My BlackBerry, myself

Clare Clancy
Clare Clancy

Over the winter break, I became one of many people worldwide who can walk into a room and pretend to be important.

A brief glance at my brand new BlackBerry Curve 8900 is clear evidence to many observers that I must attend to important, time-sensitive matters; however, this is almost never the case. To be honest, it’s simply very entertaining to play with my BlackBerry.

When I’m not texting ardently or on the phone, I’m browsing the Internet, using BlackBerry messenger or taking a photo. Normally I’m also listening to music.

I’m not trying to brag about the versatile capabilities of my BlackBerry (even though it’s truly amazing), but instead I’m trying to illustrate the addictive nature of BlackBerries.

I may sound like I suffer from CrackBerry-ism, but I consider myself a responsible user of technology. I never talk on my cell phone when driving a car and I usually empty the bathtub of water before using electronics within its vicinity.

Despite my caution when using technology, I failed to realize the detrimental events that might follow the purchase of my BlackBerry.

Walking around with a BlackBerry means I almost never see my friends if they pass me because my mind, hands and eyes are occupied.

When I’m listening to music, people might call my name but I don’t hear them. It also means that when people see me they think I’m either stressed, rude or too busy to care (I hope I’m none of these things).

A few days ago, my love for my precious BlackBerry was shaken to the core by a disconcerting incident that changed the way I interact with it. I was walking home while simultaneously texting my housemate, because there was something of no real importance I decided I had to tell her although I was only two minutes from my front doorway.

My eyes were locked on the screen and I had removed my gloves to facilitate speedy texting. I’m sure it’s no surprise to you that the sidewalk was covered in a layer of ice.

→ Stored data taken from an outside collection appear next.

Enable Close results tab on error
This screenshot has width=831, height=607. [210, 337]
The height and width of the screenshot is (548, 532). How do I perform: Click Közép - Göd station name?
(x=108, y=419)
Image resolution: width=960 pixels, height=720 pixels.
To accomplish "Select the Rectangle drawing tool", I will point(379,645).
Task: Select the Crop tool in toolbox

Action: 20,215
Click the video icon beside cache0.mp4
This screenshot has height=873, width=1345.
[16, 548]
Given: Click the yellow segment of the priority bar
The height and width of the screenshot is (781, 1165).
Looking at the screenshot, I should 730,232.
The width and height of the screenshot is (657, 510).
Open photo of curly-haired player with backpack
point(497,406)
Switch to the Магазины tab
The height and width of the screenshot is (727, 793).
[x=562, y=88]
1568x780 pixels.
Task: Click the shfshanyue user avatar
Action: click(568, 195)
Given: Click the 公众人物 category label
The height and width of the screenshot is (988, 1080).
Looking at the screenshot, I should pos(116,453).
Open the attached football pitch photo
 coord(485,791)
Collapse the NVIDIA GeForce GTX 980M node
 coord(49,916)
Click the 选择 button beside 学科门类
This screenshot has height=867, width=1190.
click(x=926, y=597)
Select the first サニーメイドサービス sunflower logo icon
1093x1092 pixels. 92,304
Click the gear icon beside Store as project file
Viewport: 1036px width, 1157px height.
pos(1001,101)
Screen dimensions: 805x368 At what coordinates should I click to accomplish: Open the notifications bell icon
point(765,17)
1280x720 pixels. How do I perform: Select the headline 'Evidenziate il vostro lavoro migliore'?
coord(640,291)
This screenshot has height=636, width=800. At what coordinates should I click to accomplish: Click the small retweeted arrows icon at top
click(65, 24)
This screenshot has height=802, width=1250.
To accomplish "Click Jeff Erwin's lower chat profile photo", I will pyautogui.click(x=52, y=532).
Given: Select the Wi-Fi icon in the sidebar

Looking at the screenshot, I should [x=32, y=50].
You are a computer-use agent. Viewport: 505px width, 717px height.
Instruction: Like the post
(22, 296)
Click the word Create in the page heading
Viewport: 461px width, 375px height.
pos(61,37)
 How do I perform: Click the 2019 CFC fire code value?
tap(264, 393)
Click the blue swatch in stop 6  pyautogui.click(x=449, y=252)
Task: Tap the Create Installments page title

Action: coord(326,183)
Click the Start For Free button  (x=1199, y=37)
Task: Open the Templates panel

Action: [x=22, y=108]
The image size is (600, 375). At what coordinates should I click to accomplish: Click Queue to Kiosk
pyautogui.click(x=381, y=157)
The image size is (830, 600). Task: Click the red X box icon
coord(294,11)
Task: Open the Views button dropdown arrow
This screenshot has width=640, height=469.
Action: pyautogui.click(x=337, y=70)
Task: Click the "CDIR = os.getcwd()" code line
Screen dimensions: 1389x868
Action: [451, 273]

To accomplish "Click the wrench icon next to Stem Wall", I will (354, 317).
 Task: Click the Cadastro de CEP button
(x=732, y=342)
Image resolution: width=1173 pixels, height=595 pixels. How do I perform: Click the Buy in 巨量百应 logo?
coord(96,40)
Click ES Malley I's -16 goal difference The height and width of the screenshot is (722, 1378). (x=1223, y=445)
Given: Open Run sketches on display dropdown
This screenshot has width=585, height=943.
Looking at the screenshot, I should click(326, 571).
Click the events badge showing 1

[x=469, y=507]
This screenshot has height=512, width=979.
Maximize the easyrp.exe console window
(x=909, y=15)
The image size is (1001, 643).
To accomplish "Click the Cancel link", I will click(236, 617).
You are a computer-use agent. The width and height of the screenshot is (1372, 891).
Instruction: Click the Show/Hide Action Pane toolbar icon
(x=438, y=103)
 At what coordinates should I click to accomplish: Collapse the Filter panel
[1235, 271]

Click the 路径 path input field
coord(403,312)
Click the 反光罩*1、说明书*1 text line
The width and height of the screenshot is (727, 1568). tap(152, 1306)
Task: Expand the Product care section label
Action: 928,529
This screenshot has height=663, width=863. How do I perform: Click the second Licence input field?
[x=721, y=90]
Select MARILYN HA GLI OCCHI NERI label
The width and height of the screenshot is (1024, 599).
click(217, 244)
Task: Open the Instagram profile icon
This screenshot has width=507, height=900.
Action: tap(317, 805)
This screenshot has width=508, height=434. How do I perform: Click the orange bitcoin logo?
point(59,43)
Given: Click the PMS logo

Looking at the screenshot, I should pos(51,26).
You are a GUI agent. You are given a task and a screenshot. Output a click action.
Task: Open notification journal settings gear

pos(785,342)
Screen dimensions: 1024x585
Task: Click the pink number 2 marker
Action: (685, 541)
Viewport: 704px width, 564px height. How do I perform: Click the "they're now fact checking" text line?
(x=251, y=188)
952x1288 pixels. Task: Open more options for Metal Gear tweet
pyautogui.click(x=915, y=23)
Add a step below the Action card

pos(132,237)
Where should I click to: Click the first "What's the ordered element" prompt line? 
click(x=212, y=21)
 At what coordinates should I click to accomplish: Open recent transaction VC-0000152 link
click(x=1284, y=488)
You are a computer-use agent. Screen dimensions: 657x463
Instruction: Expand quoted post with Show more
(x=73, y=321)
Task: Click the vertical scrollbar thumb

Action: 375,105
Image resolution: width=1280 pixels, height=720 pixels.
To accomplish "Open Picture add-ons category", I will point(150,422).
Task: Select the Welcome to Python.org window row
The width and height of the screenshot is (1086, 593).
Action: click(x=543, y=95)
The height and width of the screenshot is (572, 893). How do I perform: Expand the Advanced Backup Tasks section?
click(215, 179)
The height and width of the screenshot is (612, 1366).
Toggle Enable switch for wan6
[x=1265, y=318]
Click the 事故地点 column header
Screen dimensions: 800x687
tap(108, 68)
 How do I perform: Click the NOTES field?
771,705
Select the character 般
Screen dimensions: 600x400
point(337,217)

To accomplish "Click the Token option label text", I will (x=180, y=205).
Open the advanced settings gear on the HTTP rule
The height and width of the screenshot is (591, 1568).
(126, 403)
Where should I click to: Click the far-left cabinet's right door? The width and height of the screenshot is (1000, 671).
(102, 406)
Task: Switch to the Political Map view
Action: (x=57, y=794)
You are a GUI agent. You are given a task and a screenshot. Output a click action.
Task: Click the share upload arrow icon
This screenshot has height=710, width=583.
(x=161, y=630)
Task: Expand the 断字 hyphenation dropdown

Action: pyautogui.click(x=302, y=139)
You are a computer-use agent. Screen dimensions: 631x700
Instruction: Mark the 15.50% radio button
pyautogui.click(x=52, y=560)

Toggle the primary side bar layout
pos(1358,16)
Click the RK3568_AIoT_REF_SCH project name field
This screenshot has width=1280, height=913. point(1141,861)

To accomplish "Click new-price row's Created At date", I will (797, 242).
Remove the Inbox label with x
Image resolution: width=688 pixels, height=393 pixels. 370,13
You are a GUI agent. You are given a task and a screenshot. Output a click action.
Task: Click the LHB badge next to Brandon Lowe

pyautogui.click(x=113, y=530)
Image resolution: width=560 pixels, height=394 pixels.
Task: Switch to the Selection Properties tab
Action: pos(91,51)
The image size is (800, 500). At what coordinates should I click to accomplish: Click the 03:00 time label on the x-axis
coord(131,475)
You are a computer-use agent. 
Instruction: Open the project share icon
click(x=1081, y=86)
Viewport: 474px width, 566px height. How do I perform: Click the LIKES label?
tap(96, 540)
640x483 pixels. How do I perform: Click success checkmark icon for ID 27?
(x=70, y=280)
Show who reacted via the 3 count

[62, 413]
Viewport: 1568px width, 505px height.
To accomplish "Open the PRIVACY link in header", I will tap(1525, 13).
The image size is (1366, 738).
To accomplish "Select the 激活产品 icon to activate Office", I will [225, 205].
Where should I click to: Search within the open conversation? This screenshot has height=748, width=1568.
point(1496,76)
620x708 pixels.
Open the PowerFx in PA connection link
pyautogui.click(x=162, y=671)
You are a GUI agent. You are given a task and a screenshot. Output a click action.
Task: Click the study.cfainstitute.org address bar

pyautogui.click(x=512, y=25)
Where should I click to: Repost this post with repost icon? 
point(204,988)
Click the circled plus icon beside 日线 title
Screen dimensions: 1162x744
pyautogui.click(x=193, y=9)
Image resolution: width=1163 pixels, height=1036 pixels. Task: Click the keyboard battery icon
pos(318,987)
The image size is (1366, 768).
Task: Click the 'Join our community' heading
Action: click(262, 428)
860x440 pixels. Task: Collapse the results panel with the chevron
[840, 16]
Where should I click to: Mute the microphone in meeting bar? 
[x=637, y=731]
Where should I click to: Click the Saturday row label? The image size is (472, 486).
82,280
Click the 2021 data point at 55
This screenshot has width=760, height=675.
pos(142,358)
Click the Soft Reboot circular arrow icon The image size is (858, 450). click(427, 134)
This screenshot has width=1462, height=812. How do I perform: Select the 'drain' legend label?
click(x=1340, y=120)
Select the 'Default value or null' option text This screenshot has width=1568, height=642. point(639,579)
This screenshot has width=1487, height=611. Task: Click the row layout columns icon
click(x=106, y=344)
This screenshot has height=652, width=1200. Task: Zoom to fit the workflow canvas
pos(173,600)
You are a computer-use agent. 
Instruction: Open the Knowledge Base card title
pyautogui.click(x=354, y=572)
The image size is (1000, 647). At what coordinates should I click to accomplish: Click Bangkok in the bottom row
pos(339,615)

But I didn’t slip on the icy sidewalk, as you might expect. Instead, I tripped over a two-foot pile of shovelled snow that was in the middle of the path.

Had I not been using my BlackBerry at the time, the pile of snow and ice would have been extremely easy to see.

I completely wiped out, but luckily I saved my BlackBerry. I had it shielded in my hands, so although my hands were left scratched and bleeding, my BlackBerry remained undamaged. My knees are still bruised, and my jeans are tattered, but of course the main injury was to my pride.

I write this editorial as a warning: Although BlackBerries are amazing, fantastic and make life easier, please remember it isn’t necessary to be on them all the time.

If I can’t convince you of this, look up at least once in a while from staring intently at one of its astounding features. Don’t wait until you’re sprawled out on a sidewalk.